For the records that follow, work out how many lines include "avatar" and give only that count.

[[ RECORDS PROVIDED open ]]

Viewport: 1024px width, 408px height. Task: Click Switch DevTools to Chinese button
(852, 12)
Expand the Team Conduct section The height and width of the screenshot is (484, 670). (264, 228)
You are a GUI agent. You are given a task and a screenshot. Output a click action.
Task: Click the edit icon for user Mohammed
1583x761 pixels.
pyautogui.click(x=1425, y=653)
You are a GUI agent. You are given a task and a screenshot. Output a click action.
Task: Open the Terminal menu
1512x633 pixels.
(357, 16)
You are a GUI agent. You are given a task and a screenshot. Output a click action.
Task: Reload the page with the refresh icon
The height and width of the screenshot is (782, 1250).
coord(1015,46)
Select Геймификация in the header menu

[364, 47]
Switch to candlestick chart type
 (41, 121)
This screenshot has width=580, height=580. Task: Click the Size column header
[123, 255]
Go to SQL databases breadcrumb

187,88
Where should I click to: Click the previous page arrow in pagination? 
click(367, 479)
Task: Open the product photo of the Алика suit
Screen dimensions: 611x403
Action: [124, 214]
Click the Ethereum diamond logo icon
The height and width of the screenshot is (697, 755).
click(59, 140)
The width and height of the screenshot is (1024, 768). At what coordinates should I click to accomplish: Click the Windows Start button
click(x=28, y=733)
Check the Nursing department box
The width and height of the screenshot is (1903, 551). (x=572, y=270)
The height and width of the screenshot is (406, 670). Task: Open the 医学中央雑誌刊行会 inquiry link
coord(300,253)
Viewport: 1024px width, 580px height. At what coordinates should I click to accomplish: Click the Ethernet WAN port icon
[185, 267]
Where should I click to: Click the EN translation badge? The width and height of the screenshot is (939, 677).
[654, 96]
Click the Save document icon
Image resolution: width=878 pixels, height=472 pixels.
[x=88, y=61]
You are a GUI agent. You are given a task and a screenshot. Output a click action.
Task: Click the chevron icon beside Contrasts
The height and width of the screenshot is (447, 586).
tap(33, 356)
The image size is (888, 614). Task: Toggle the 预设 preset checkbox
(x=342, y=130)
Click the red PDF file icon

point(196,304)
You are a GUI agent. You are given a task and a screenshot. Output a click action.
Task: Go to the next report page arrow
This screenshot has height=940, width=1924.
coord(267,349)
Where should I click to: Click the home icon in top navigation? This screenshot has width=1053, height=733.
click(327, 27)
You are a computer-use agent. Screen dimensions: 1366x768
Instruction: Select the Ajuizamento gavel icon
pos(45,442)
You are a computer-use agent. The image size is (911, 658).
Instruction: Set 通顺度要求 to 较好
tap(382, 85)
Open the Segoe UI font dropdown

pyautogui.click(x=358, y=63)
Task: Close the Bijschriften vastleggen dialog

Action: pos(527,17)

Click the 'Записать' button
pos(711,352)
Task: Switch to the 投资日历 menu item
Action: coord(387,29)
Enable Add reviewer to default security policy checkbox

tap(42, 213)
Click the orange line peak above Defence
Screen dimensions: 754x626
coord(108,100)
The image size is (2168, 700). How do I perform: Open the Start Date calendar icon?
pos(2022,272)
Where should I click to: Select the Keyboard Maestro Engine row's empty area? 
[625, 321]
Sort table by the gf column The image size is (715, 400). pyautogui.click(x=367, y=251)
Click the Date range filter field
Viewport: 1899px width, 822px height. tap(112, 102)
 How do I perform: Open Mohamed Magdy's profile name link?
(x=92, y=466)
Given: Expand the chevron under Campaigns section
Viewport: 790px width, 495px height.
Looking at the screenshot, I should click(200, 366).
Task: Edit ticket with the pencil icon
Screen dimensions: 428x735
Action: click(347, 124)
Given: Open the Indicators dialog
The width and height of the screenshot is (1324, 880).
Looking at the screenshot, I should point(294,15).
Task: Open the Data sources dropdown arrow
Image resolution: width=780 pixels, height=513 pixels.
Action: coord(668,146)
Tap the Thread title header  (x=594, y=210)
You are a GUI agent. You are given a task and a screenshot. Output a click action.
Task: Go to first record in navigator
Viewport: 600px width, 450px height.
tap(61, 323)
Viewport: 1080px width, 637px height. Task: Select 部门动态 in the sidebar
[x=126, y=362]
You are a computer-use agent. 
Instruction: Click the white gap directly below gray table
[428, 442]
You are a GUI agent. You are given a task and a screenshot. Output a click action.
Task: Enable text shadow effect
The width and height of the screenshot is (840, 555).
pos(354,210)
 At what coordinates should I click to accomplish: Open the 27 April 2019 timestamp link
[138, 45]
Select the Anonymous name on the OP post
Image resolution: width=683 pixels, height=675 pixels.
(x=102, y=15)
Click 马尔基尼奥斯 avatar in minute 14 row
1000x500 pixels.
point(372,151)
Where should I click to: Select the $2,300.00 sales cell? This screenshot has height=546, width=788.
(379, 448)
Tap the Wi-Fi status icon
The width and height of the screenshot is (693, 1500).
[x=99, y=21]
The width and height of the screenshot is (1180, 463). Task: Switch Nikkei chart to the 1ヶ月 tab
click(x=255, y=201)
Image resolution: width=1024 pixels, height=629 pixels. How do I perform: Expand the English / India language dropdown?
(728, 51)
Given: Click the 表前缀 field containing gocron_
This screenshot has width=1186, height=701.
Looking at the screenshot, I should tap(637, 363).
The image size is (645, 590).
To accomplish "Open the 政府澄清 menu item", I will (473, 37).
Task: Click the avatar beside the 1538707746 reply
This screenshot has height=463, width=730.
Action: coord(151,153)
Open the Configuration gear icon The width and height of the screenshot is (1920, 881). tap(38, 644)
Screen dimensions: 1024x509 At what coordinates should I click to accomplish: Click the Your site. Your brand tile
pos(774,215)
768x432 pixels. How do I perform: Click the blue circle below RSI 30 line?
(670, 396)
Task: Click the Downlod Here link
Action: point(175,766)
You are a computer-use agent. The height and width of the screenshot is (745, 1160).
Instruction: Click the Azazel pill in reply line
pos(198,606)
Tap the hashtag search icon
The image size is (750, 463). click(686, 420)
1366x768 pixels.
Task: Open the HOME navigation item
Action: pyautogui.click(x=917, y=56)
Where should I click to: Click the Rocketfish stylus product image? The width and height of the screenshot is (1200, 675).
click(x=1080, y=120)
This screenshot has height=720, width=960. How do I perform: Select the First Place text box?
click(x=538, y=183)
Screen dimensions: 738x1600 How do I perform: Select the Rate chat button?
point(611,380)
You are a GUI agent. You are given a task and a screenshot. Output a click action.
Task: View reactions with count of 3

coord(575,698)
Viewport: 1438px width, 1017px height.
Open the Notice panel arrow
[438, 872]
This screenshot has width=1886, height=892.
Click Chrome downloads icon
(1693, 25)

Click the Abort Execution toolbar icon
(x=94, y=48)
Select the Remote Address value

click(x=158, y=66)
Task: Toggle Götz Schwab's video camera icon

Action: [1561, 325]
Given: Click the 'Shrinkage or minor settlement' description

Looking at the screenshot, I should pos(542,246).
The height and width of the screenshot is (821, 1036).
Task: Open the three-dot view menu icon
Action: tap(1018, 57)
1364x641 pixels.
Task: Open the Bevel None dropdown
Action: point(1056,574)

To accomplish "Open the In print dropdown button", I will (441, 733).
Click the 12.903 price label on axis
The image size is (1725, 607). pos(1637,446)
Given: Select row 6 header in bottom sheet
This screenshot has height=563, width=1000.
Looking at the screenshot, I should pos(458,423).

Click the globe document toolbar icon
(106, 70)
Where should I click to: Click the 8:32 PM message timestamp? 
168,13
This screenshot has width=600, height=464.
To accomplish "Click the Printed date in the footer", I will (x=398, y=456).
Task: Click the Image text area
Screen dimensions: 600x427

[[ RECORDS PROVIDED closed ]]

= EXERCISE OUTPUT =
2